Dataset entries
++++++++++
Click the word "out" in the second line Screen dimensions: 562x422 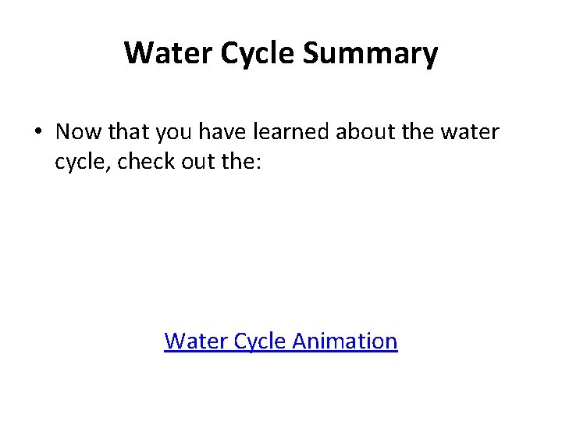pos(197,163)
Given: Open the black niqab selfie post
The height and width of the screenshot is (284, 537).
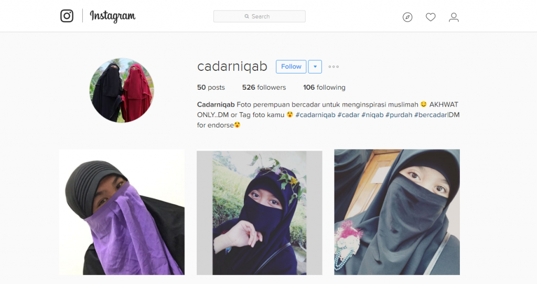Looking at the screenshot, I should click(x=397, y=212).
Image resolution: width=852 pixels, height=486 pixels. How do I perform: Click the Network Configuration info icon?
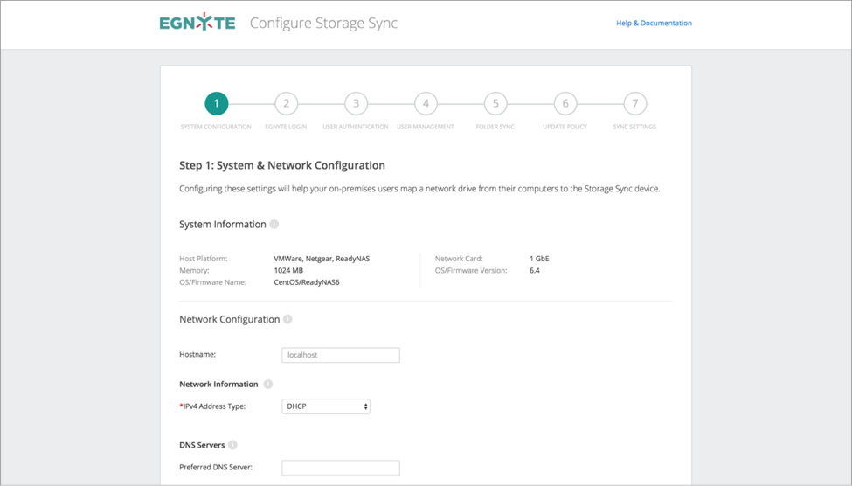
++++++++++
» **Exercise directions**:
Retype exactly, and only, the lines from the one containing "The height and" through the end of the records above. Pictures stay out of the copy.

» **Result of the exercise**:
The height and width of the screenshot is (284, 537).
Looking at the screenshot, I should click(x=397, y=212).
Image resolution: width=852 pixels, height=486 pixels. How do I perform: Click the Network Configuration info icon?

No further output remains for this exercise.